Since renewable energy sources, such as solar and wind power, are intermittent in nature, there is a need to store the energy produced by these sources. Lithium-ion batteries (LIBs) have emerged as a leading energy storage technology due to their portability and high energy density. However, the raw materials for the LIBs are not spread over the globe uniformly, leading to the exploration of alternative energy storage technologies like sodium-ion, potassium-ion, magnesium-ion, and calcium-ion batteries (NIBs, KIBs, MIBs, and CIBs, respectively). To achieve the maximum performance, optimization of anode, cathode, electrolyte, and solid electrolyte interface (SEI) for each of these technologies is necessary. In this thesis, we explored alternate anode materials for LIBs, NIBs, and KIBs. Using density functional theory (DFT) simulations, we calculated various electrochemical properties, such as specific charge capacity, voltage, and metal-ion diffusion energy barrier, for the newly discovered 2D materials, namely, cobalt anti-MXenes.1 Among the six cobalt anti-MXenes we studied (CoX; X=As, B, P, S, Se, Si), we found that CoP is a promising anode material for alkali metal-ion batteries.2,3

Also, in the context of CIBs, we explored the stability of various salts and solvents, and studied the formation and evolution of SEI at the calcium anode surface. It should be noted that calcium has several advantages, such as its abundance on the earth’s crust, high electropositive nature (E0Ca2+/Ca = -2.87 V vs. SHE, 170 mV lower than Li), and so on. However, due to the high reduction potential of Ca, the majority of the salts and solvents decompose spontaneously at the Ca surface and form SEI that prohibits the reversible deposition of Ca.4,5 Interestingly, recent experiments showed the reversible shuttling of Ca ion through SEIs at high temperatures,6,7 highlighting the potential for optimizing SEI composition to enhance calcium ion conductivity at lower temperatures. To this end, we investigated the formation and evolution of SEI on the Ca(001) surface when it is in contact with 0.45 M Ca(TFSI)2 or Ca(BF4)2 salt in a 1:1 wt% ethylene carbonate and propylene carbonate solvent mixture. Our ab initio molecular dynamics (AIMD) simulations show that the SEI is majorly composed of inorganic and organic fragments of the decomposed salt and solvent molecules, and the interaction between these fragments and the Ca surface is governed by the radius and charge on the fragments. We also explained the microscopic understanding of the electrolyte decomposition. Interestingly, we find that the stability of the salt can be increased by pre-passivating the Ca surface with the decomposed products of the solvent, and thereby improving the reversible deposition. Additionally, we identified the Ca-ion migration path through the SEIs and computed the corresponding migration energy barriers. These findings help us to tune the nature of SEI and further improve the performance of CIBs.

References
(1) Gu, J.; Zhao, Z.; Huang, J.; Sumpter, B. G.; Chen, Z. MX Anti-MXenes from Non-van Der Waals Bulks for Electrochemical Applications: The Merit of Metallicity and Active Basal Plane. ACS Nano 2021, 15 (4), 6233–6242.

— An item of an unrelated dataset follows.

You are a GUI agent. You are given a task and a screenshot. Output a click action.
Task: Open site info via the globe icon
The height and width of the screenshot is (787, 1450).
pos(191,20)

(2) Banerjee, S.; Ghosh, K.; Reddy, S. K.; Yamijala, S. S. R. K. C. Cobalt Anti-MXenes as Promising Anode Materials for Sodium-Ion Batteries. J. Phys. Chem. C 2022, 126 (25), 10298–10308.
(3) Banerjee, S.; Narwal, A.; Reddy, S. K.; Yamijala, S. S. R. K. C. Promising Anode Materials for Alkali Metal Ion Batteries: A Case Study on Cobalt Anti-MXenes. Phys. Chem. Chem. Phys. 2023, 25 (16), 11789–11804.

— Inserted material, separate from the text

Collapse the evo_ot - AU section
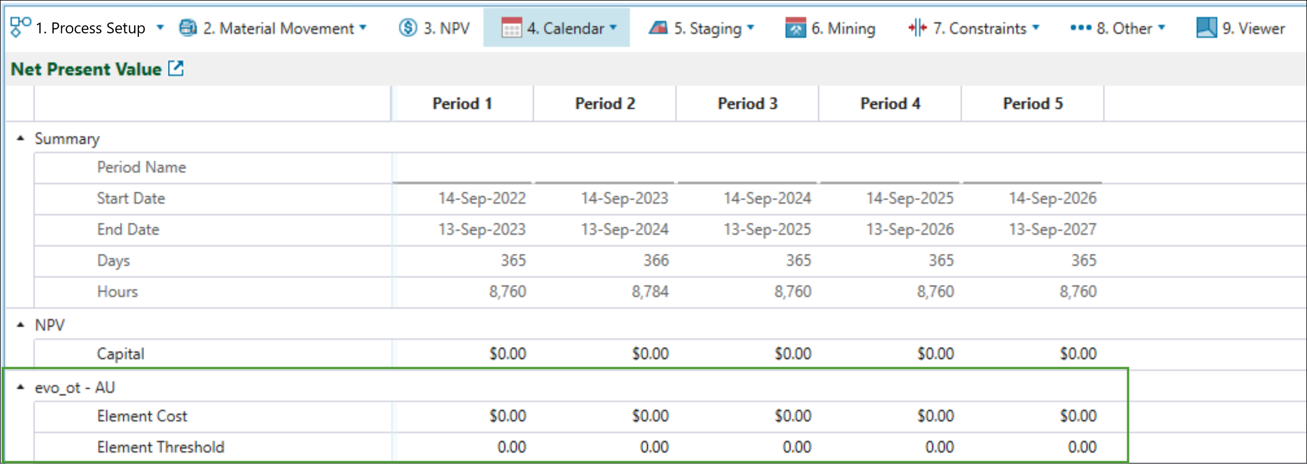 pos(21,387)
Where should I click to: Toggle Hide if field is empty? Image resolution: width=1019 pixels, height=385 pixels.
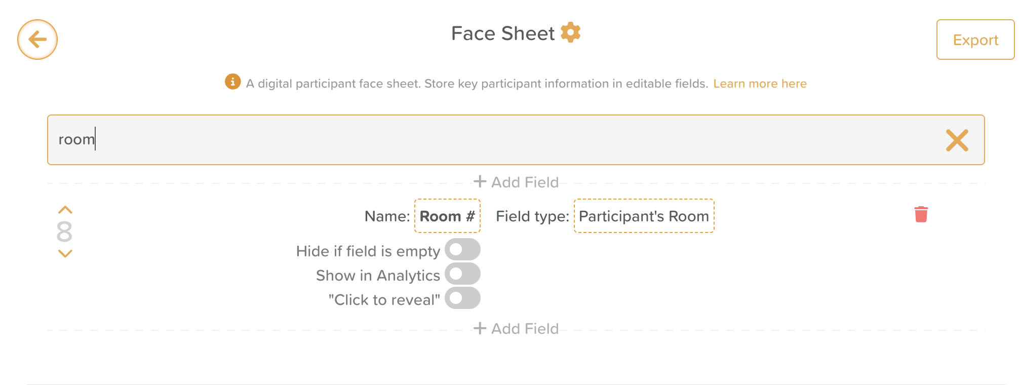pos(462,250)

(4) Yamijala, S. S. R. K. C.; Kwon, H.; Guo, J.; Wong, B. M. Stability of Calcium Ion Battery Electrolytes: Predictions from Ab Initio Molecular Dynamics Simulations. ACS Appl. Mater. Interfaces 2021, 13 (11), 13114–13122.
(5) Aurbach, D.; Skaletsky, R.; Gofer, Y. The Electrochemical Behavior of Calcium Electrodes in a Few Organic Electrolytes. J. Electrochem. Soc. 1991, 138 (12), 3536–3545.
(6) Ponrouch, A.; Frontera, C.; Barde, F.; Palacin, M. R. Towards a Calcium-Based Rechargeable Battery. Nat. Mater. 2016, 15 (2), 169–172.
(7) Forero-Saboya, J.; Davoisne, C.; Dedryvere, R.; Yousef, I.; Canepa, P.; Ponrouch, A. Understanding the Nature of the Passivation Layer Enabling Reversible Calcium Plating. Energy Environ. Sci. 2020, 13, 3423-3431.